PROVIDED MATERIAL:
◆ ◆ ◆ ◆ ◆ ◆ ◆

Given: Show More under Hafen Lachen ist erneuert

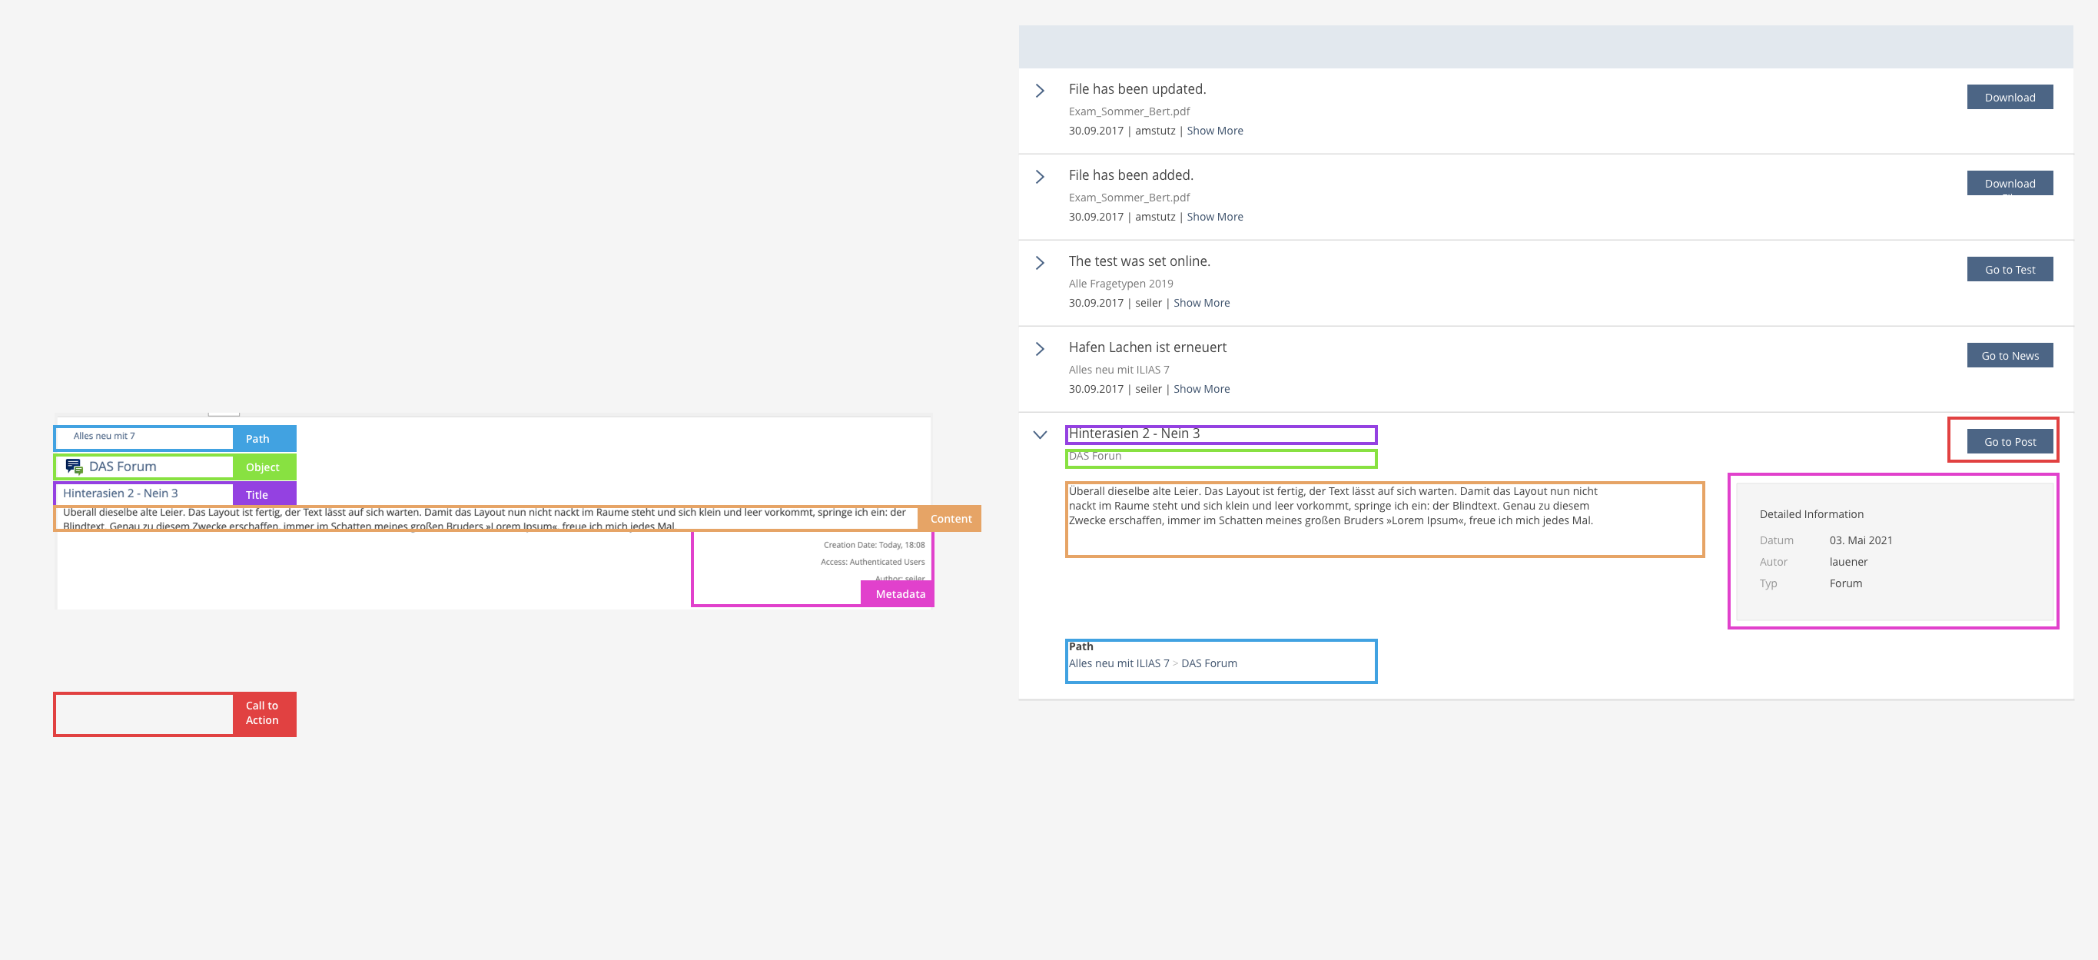Looking at the screenshot, I should coord(1201,389).
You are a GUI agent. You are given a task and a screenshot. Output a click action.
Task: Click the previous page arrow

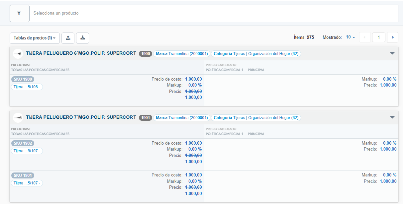[x=364, y=37]
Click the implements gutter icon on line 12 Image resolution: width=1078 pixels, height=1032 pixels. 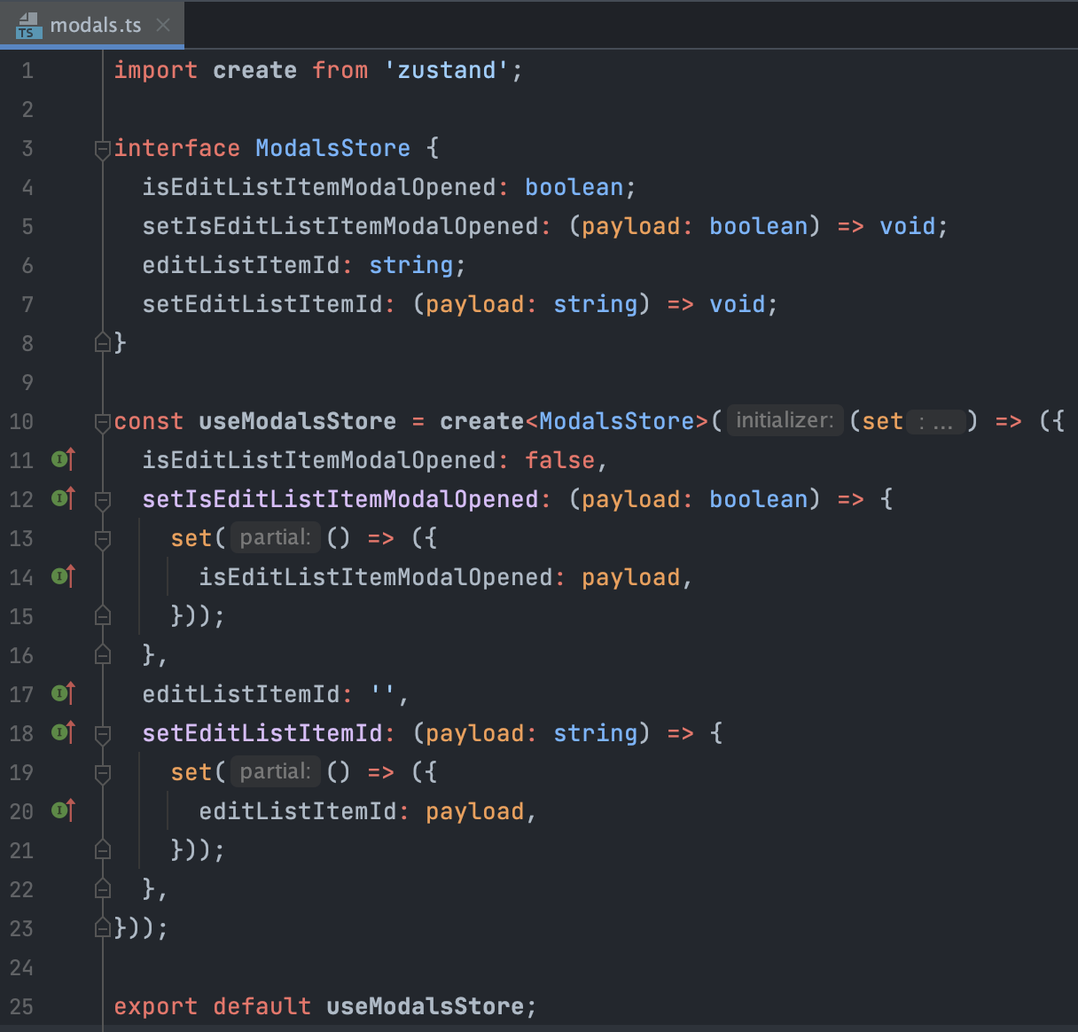point(62,498)
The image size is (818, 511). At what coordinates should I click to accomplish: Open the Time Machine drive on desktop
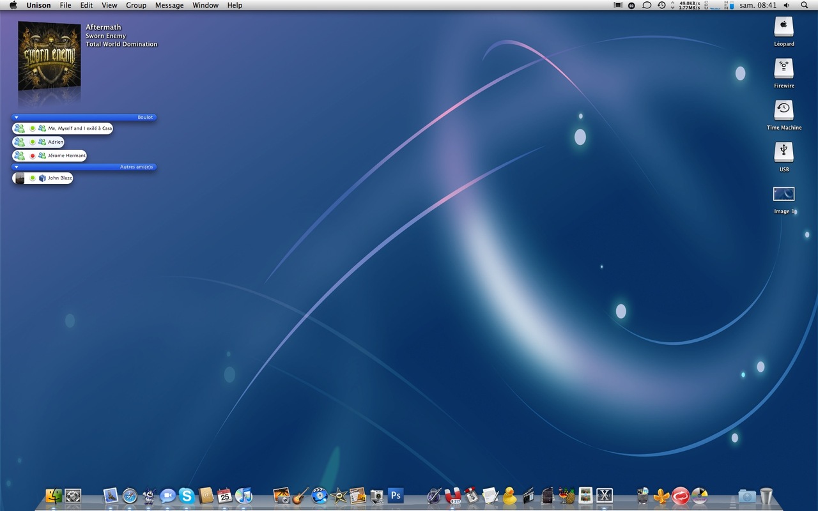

◆ ◆ ◆ ◆ ◆ ◆ ◆

REQUEST: Arrange the material, starting at its first line and ending at the line containing "[x=364, y=37]", as a Markdown table with the columns Row and Line, numbering each line. Skip blank lines, and leave the pictures out.

ANSWER TO THIS TASK:
| Row | Line |
|---|---|
| 1 | Given: Show More under Hafen Lachen ist erneuert |
| 2 | Looking at the screenshot, I should coord(1201,389). |
| 3 | You are a GUI agent. You are given a task and a screenshot. Output a click action. |
| 4 | Task: Click the previous page arrow |
| 5 | [x=364, y=37] |